A few blocks down and toward the rebuilt flood walls of the city’s Industrial Canal, however, is what is possibly the face, or at least a glimpse, of a different American future: Environmentally friendly and climate-change aware, driven by celebrity philanthropy with an unusual, quasi-commercial structure, and created in a laissez faire vacuum. This is the Make It Right Foundation’s Lower 9 village, a pet project of actor and erstwhile New Orleans resident Brad Pitt. Whether it has been a success or not, however, depends on your viewpoint. It looks cozy and comfortable, and full of up-to-the-minute, modern design, from some of the most accomplished architects in the United States. Even so, the past year saw the first sale and, independently, the first foreclosure of its 100 or so properties, this after already changing, in 2012, ownership requirements that included being a former resident of the area.

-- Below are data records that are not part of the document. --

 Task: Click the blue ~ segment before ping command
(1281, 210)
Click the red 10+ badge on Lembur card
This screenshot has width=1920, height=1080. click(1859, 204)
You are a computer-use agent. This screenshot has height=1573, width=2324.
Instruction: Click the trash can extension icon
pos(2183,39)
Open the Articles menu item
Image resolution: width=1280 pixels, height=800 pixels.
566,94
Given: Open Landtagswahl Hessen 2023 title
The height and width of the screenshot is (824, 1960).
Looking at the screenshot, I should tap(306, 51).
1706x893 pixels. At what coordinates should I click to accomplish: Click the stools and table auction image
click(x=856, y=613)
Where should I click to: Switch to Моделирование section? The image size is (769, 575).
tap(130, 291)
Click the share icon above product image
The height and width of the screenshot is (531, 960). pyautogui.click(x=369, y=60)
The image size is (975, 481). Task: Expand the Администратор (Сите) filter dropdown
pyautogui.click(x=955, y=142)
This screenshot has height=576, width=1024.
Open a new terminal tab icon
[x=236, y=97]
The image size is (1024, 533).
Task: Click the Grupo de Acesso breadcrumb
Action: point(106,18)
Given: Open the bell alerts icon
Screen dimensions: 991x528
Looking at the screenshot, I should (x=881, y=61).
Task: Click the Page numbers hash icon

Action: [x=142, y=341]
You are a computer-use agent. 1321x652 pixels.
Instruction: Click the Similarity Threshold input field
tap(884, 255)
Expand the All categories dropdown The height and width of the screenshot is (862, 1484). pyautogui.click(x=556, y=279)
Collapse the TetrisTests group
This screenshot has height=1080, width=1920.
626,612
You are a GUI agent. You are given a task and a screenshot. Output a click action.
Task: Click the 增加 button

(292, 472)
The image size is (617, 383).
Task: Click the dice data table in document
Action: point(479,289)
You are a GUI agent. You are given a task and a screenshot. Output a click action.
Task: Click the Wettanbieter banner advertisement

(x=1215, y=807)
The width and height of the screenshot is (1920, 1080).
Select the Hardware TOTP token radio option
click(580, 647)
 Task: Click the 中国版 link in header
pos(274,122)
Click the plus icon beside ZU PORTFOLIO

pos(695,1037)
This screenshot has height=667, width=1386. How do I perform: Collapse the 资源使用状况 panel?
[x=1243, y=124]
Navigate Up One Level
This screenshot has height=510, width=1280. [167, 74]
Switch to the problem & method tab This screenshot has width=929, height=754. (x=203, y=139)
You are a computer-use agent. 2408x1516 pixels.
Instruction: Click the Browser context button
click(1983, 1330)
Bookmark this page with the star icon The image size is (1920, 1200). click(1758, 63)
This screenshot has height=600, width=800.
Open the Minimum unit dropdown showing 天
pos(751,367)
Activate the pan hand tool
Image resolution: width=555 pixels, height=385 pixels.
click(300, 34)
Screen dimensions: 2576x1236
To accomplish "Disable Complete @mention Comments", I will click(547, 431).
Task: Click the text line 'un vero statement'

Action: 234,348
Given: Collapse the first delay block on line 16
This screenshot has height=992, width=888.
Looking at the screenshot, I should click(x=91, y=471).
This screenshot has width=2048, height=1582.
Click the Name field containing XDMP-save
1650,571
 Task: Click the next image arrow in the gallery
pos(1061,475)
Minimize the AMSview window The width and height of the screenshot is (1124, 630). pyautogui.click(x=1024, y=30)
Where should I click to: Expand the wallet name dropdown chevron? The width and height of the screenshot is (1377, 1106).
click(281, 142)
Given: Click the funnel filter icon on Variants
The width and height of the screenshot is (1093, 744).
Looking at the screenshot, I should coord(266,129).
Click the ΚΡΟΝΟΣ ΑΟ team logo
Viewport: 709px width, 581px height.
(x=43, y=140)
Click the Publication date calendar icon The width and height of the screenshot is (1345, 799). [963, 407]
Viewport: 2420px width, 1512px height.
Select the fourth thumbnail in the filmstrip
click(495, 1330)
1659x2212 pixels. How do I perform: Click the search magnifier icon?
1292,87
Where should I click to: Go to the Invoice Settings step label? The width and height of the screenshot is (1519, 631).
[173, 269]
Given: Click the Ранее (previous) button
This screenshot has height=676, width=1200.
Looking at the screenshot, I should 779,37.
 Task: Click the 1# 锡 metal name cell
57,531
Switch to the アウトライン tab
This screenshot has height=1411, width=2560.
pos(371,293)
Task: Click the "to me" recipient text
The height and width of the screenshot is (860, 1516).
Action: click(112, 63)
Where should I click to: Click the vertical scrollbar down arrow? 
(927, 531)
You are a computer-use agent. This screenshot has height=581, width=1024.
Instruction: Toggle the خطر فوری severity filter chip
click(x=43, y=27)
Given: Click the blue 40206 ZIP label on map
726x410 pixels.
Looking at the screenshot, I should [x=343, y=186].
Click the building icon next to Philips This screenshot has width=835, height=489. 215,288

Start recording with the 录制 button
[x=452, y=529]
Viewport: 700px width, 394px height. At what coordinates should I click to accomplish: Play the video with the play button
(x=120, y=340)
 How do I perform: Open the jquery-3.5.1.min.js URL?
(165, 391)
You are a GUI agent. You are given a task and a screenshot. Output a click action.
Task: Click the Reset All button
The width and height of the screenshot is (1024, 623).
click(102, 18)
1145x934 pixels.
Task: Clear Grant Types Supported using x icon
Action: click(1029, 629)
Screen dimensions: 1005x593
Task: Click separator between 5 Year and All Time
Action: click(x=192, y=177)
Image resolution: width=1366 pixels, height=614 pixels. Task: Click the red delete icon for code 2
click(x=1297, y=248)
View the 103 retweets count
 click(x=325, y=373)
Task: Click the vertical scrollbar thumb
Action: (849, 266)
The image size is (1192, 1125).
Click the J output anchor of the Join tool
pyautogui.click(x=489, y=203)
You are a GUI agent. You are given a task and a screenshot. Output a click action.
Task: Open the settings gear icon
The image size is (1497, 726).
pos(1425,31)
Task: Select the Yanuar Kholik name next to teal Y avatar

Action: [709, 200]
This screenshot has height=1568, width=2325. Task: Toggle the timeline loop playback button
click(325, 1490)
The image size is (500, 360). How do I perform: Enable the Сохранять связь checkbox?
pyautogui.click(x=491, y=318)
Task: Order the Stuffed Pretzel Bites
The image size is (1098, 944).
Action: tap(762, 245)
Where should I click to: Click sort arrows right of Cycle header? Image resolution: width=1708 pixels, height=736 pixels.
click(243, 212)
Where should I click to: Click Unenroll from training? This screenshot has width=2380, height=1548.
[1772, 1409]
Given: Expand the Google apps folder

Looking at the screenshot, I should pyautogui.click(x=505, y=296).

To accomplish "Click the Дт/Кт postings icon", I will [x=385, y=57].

Telling the story of, and closely analyzing, this section of a larger, nearly mythological American neighborhood could have much to say about current trends in American politics. These include issues of inequality, race, the role of celebrities in public life, changes in and a greater reliance upon philanthropy, a lack of public trust in institutions, and the priorities and sometimes seeming absence of federal, state, and local governments in 21st Century America.
To do this, I propose a mixed methods study. The research would entail short surveys and semi-structured interviews with neighborhood activists, residents, and representatives of nonprofit and philanthropic organizations, including Make It Right, and area environmental and neighborhood groups. The research would also include interviews with city elected officials and administrators. Demographic and neighborhood change data is available, meanwhile, for analysis from The Data Center, a local nonprofit, and organizations involved in the rebuilding of the city, including the New Orleans Redevelopment Authority, and the state Road Home program (whose stringent rebuilding terms, some existing literature has it, were a major contributor to low resettlement rates in the Lower Ninth Ward).